Despite these options not being “long-dated” their performance has been dominated by IV. In this case, mostly through vanna which is best seen at the interim.

  • Despite the 60 put vol increasing 7 points, the vega of the option halved as it was now much further from ATM (it went from being a -33 delta put to -9 delta by 1/13/26)
  • Meanwhile, the 100 call’s vega doubled due to it becoming closer to ATM (it went from a 9 delta call to 21 delta).
  • Note that volga is not playing much of a role in 100 call vega doubling. The change in option vega can’t be due to IV increasing. Why? Because IV didn’t change on the 100 strike during the rally from $64.44 to $78.60!

From the vol convexity article, we know ATM options have no volga. In fact, ATM vega is insensitive to vol level and holding DTE constant, it only depends on the spot price!

But OTM options have a lot of vega to gain if IV increases since IV ripping higher makes all OTM options look closer to ATM as they are “less far away”. Their delta increases (vanna) and their vega increases (volga). In the above example, the 100 call IV did not rip higher by 1/13/26, so we couldn’t see volga in action. The vol only roofed on the strike once the option was close to ATM.

To give volga its due, we should zoom in on Monday when Feb SLV vol ripped higher on silver popping 10% (before giving back nearly half its gain).

We’ll look at a call nearly 14% OTM with less than a month til expiry.

The $1.33 of hedged option p/l for that call is only partially explained by the initial vega of .033 and a vol change of 26 points. The difference could be explained by the fact that the average vega of the call as vol (and stock) increased was probably closer to .05.

26 vol points x .05 vega = $1.30

Since the stock only rose by 6%, we can safely guess that the 50% increase in the vega of the option is mostly driven by volga.

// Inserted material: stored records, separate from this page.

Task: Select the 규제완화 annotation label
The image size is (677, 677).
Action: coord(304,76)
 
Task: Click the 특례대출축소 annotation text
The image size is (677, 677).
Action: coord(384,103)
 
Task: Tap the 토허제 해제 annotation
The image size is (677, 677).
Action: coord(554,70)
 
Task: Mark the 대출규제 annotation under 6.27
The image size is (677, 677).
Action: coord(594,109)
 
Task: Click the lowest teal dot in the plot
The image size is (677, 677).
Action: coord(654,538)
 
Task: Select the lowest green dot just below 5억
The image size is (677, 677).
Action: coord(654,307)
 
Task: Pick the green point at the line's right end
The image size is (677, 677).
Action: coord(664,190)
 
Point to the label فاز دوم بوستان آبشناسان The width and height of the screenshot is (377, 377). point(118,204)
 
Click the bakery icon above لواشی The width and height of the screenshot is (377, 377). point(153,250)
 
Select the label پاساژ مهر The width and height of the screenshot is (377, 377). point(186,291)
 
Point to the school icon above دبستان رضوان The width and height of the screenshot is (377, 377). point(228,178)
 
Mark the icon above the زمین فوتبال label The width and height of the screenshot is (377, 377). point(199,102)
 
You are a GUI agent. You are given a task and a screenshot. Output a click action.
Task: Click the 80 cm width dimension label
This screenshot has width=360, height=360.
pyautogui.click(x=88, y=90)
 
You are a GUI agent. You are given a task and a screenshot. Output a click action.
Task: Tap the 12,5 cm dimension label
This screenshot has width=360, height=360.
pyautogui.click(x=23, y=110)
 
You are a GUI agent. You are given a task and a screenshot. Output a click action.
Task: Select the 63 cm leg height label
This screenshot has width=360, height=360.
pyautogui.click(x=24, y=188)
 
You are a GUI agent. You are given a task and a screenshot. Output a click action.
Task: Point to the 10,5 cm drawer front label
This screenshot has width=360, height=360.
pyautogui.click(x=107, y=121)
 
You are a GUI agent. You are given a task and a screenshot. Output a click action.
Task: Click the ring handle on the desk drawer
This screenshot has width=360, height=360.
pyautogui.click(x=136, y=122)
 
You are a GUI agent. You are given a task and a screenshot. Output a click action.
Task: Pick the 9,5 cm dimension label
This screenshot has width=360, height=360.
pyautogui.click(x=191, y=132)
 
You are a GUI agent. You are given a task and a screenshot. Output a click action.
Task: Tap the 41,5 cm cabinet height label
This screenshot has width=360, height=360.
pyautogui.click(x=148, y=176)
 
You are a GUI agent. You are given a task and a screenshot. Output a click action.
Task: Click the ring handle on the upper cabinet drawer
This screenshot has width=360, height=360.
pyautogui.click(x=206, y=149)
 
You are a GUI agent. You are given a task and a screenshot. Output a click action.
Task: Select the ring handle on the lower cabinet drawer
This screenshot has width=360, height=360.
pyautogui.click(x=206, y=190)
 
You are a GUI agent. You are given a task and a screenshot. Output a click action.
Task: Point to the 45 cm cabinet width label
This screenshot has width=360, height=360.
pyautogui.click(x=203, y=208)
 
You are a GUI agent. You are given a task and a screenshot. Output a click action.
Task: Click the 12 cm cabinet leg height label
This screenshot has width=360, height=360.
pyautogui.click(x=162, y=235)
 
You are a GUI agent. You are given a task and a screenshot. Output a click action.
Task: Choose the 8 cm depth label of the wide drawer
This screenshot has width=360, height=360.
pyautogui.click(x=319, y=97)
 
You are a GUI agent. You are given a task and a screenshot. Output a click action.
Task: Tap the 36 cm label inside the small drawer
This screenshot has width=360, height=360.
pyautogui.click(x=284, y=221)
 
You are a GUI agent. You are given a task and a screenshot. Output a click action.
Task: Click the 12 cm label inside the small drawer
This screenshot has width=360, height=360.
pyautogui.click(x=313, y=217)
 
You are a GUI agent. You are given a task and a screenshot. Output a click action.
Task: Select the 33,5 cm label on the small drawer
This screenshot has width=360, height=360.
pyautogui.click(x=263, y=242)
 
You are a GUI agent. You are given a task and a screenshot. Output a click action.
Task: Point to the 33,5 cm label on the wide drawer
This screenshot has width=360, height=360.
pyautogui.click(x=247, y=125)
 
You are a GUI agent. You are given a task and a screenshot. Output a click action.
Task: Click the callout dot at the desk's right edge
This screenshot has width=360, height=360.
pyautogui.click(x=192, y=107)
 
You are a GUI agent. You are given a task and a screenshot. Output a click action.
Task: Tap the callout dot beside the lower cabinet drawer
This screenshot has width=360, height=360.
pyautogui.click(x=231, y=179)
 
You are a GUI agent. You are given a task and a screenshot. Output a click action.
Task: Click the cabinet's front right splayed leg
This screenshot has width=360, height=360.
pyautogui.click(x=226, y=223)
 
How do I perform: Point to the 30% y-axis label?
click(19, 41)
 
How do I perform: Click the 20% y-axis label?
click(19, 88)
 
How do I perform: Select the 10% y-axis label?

Gamma is not the only killer. Any position that grows faster than the underlying changes contains risk that is not seen in a snapshot. That delta hedged vertical spread or risk reversal might look gamma, theta, and vega neutral today but that profile gets battered as soon the clock ticks and the waves start coming in. The snapshot neutrality is dangerous because it can easily lull you into thinking your risk is smaller than it really is.

Ask anyone who bought an SLV and nat gas 1x2 call spread because “the skew was fat” or because they are “long gamma, collecting theta” how that’s working out?